> _Фрагмент документа_
- - - -

Страница 10 из 113
Модернизирующие империи искали новые формулы легитимации, смягчавшие риторику завоевания и божественной санкции, а вместо этого подчеркивавшие цивилизующую миссию имперской метрополии, ее главную компетенцию на новом пути развития.
В условиях неравномерности экономических преобразований XIX–XX вв. в высококонкурирующем международном окружении, почти все государства, даже вполне консервативные, вроде Османской империи и империи Романовых, приняли государственные программы социально-экономической модернизации. Вскоре девелопментализм глубоко укоренился как в национальной, так и в имперской государственной политике. Необходимость оправдать господство иностранцев над народами, конституирующимися в нации, превратила идею развития низших или нецивилизованных народов в главный источник имперской легитимации. Эта идея не устарела и в XX в.{60}
Впрочем, в девелопментализме присутствует тенденция к разрушению. Его успехи создают условия для краха империи. Если девелопменталистская программа пользуется успехом у колонизованных народов, реализующих материальное благосостояние и интеллектуальный опыт, урбанизацию и индустриализацию, социальную мобильность и знание мира, то оправдание иностранного имперского правления над отсталыми народами испаряется. Действительно, империализм гораздо чаще создает условия для создания новых наций и стимулирует этот процесс, чем подавляет национальное строительство и национализм. Население разных стран этнографически описывает и статистически измеряет себя, приписывая определенные характеристики и функции, позиционируя себя как «нация». Не случайно карту мира в конце XX в. покрывали десятки государств, заключенных в очерченные империализмом границы. И если к моменту получения независимости в этих государствах нет четко определенных и выраженных наций, то государственные элиты принимаются деловито создавать национальные политические общности и заполнять ими формирующееся государство.

- - - -

> _Записи набора данных_
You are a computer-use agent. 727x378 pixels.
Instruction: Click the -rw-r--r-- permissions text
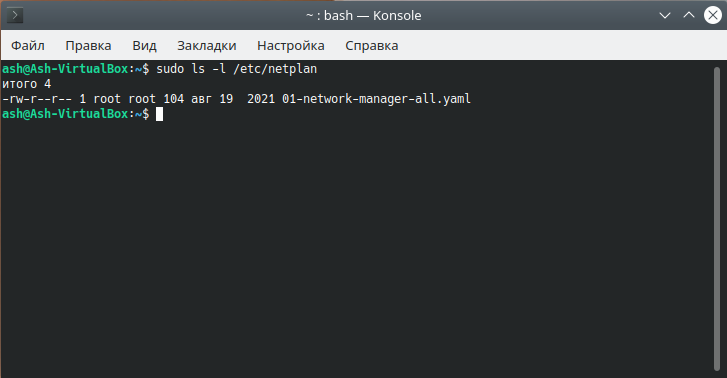tap(37, 99)
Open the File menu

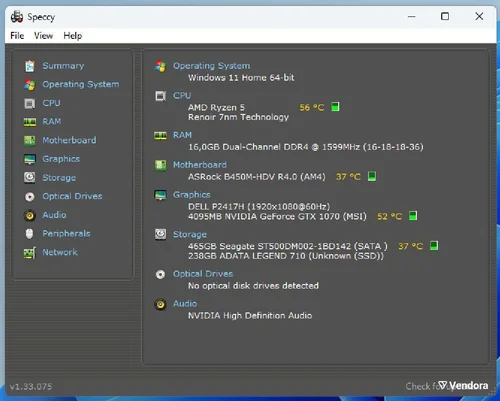pos(17,36)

- - - -

> _Что требуется_
Скопируйте дословно отрывок фрагмента об империях и девелопментализме, начиная со слов «Страница 10 из» и заканчивая словами «новом пути развития.». Строки взяты из другого источника, нежели фрагмент.

> _Ответ_
Страница 10 из 113
Модернизирующие империи искали новые формулы легитимации, смягчавшие риторику завоевания и божественной санкции, а вместо этого подчеркивавшие цивилизующую миссию имперской метрополии, ее главную компетенцию на новом пути развития.